[[ Data for review, beginning ]]
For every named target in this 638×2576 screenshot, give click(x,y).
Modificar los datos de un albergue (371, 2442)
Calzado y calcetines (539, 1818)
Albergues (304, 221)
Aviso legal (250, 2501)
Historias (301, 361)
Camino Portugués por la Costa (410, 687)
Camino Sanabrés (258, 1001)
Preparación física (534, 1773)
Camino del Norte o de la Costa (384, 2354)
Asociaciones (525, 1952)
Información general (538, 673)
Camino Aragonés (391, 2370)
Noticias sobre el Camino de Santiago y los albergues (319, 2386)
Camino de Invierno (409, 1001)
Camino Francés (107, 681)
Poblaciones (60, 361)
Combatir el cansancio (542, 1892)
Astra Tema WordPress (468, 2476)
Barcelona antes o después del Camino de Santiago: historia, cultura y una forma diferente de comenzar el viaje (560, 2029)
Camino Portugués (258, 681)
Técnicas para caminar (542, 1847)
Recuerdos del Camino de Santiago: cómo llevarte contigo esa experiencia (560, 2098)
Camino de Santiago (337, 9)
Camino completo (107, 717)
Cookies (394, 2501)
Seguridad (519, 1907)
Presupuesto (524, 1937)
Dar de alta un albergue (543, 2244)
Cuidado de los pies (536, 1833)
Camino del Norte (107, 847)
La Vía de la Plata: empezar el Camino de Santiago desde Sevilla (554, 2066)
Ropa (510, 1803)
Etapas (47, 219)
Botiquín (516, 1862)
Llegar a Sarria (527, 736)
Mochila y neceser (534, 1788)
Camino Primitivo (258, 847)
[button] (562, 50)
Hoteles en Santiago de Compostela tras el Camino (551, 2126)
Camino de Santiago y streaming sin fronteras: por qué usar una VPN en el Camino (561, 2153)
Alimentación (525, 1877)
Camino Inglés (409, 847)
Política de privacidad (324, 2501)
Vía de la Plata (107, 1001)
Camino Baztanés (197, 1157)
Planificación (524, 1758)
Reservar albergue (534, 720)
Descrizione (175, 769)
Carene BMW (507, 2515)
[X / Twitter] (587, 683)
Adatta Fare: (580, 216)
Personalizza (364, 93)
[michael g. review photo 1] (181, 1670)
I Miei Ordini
[[ Data for review, end ]]
**What to do:** Retype, exactly as written, each line from the one containing "Presupuesto (524, 1937)" through the last line of the listing above, and leave out all other lines.

**Task solution:**
Presupuesto (524, 1937)
Dar de alta un albergue (543, 2244)
Cuidado de los pies (536, 1833)
Camino del Norte (107, 847)
La Vía de la Plata: empezar el Camino de Santiago desde Sevilla (554, 2066)
Ropa (510, 1803)
Etapas (47, 219)
Botiquín (516, 1862)
Llegar a Sarria (527, 736)
Mochila y neceser (534, 1788)
Camino Primitivo (258, 847)
[button] (562, 50)
Hoteles en Santiago de Compostela tras el Camino (551, 2126)
Camino de Santiago y streaming sin fronteras: por qué usar una VPN en el Camino (561, 2153)
Alimentación (525, 1877)
Camino Inglés (409, 847)
Política de privacidad (324, 2501)
Vía de la Plata (107, 1001)
Camino Baztanés (197, 1157)
Planificación (524, 1758)
Reservar albergue (534, 720)
Descrizione (175, 769)
Carene BMW (507, 2515)
[X / Twitter] (587, 683)
Adatta Fare: (580, 216)
Personalizza (364, 93)
[michael g. review photo 1] (181, 1670)
I Miei Ordini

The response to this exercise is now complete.